Austrian molecular biologist

Esta Sterneck is an Austrian molecular biologist researching the functions of the [[CCAAT-enhancer-binding proteins|C/EBPδ][CEBPD]] transcription factor as tumor suppressor as well as tumor promoter in breast epithelial cells and cells of the tumor microenvironment. She is a senior investigator and head of the molecular mechanisms in development section at the National Cancer Institute.

== Education ==
Esta Sterneck trained at the European Molecular Biology Laboratory and the Center for Molecular Biology Heidelberg University before completing a Ph.D. at Heidelberg University. Her thesis work investigated oncogene cooperation in leukemia cells and revealed their coordinate induction of an essential autocrine growth factor. Her 1991 thesis was titled, Mechanismus der Aktivierung von cMGF-Produktion durch Kinasen in Transformierten Myeloiden Zellen.

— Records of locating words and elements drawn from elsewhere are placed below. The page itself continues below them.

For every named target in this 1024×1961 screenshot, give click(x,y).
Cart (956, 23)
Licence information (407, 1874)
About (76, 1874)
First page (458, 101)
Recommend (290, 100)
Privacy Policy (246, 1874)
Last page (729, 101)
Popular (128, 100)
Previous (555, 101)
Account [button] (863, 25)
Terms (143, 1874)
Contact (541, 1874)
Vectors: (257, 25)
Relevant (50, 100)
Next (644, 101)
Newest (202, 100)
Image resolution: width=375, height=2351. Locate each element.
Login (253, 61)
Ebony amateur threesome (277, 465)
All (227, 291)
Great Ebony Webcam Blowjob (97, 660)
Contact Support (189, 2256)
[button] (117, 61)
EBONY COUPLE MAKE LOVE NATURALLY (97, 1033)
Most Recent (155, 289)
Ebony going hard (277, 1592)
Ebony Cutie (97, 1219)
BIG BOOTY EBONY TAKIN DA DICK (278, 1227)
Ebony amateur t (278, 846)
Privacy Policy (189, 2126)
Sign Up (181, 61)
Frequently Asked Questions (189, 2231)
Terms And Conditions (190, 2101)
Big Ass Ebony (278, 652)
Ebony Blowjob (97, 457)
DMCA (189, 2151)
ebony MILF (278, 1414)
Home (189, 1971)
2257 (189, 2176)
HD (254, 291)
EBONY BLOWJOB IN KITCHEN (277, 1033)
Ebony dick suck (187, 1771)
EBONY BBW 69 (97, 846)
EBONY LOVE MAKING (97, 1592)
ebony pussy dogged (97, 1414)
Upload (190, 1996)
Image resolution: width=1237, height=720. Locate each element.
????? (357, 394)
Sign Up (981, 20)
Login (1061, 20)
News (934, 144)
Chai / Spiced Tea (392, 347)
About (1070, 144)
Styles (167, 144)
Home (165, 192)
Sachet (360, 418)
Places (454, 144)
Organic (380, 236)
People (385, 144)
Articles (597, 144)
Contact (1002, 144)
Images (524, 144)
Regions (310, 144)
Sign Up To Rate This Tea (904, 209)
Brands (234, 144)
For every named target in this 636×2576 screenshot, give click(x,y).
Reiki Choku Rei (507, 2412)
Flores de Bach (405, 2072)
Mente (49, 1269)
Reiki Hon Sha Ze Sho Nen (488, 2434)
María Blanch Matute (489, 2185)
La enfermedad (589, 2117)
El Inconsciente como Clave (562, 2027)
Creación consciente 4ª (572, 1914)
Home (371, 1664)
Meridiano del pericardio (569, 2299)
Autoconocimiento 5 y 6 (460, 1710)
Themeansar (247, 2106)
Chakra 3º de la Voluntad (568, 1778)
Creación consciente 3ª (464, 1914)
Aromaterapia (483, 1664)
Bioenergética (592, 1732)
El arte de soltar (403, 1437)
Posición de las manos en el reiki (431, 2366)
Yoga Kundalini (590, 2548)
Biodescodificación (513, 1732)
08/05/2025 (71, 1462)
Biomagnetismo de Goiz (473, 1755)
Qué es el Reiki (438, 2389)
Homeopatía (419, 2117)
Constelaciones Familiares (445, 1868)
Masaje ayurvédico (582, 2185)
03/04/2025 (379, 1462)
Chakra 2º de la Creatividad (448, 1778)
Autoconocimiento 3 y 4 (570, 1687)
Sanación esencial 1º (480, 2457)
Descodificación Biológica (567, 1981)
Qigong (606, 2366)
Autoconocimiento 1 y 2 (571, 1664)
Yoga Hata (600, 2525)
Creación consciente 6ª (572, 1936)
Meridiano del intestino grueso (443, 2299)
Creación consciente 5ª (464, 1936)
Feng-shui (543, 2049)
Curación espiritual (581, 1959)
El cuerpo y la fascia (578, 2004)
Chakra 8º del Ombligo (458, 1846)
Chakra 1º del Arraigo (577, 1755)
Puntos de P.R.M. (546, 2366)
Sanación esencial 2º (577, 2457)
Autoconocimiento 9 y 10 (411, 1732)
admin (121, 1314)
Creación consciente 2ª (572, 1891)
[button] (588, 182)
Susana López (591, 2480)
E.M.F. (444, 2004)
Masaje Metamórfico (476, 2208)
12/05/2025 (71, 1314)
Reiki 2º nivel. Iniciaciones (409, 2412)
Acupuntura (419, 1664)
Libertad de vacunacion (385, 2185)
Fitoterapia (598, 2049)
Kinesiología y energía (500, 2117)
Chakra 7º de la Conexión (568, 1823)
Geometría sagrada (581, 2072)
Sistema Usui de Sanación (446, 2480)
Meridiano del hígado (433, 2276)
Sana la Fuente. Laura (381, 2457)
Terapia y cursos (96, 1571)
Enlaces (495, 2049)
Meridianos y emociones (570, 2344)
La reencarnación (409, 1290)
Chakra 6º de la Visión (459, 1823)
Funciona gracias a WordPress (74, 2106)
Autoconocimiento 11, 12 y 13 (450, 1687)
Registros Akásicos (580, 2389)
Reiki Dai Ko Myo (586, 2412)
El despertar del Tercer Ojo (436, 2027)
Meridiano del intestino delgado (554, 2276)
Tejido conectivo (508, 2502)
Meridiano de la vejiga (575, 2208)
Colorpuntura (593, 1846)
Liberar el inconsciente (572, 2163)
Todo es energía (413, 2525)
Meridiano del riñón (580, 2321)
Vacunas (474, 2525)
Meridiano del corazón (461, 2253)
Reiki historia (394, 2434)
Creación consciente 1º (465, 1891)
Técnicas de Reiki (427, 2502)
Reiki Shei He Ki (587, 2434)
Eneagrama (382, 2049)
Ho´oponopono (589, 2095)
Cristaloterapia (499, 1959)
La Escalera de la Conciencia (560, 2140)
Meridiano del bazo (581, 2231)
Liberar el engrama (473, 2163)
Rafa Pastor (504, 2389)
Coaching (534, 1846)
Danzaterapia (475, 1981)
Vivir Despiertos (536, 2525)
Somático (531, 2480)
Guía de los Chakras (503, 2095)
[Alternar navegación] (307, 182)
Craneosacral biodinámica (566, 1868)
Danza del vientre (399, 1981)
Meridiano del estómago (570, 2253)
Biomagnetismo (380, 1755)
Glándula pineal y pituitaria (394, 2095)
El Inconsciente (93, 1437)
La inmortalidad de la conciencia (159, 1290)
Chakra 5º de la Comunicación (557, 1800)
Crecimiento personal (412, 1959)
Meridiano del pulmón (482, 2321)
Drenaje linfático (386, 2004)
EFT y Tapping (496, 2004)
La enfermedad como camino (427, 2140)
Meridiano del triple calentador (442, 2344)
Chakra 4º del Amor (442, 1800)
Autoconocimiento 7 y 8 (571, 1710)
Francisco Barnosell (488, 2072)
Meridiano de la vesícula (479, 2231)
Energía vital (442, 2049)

During her postdoctoral training at the Advanced BioScience Laboratories-Basic Research Program in Frederick, Maryland. Sterneck began to study the functions of CCAAT-enhancer-binding proteins (C/EBP) transcription factors, including their roles in normal mammary gland development, through genetically engineered mice.

== Career and research ==
Sterneck began her independent research with an NCI-Scholar grant before being recruited as a principal investigator to the National Cancer Institute (NCI) in 2003. She is a senior investigator and head of the molecular mechanisms in development section.

Sterneck's research investigates signaling pathways with emphasis on pro-inflammatory molecules in breast epithelial cells and cells of the tumor microenvironment. She studies cell signaling pathways that regulate mammary gland development and tumorigenesis.

== Awards and honors ==
In 2013, Sterneck received the NIH Merit Award and the NCI Outstanding Mentor Award.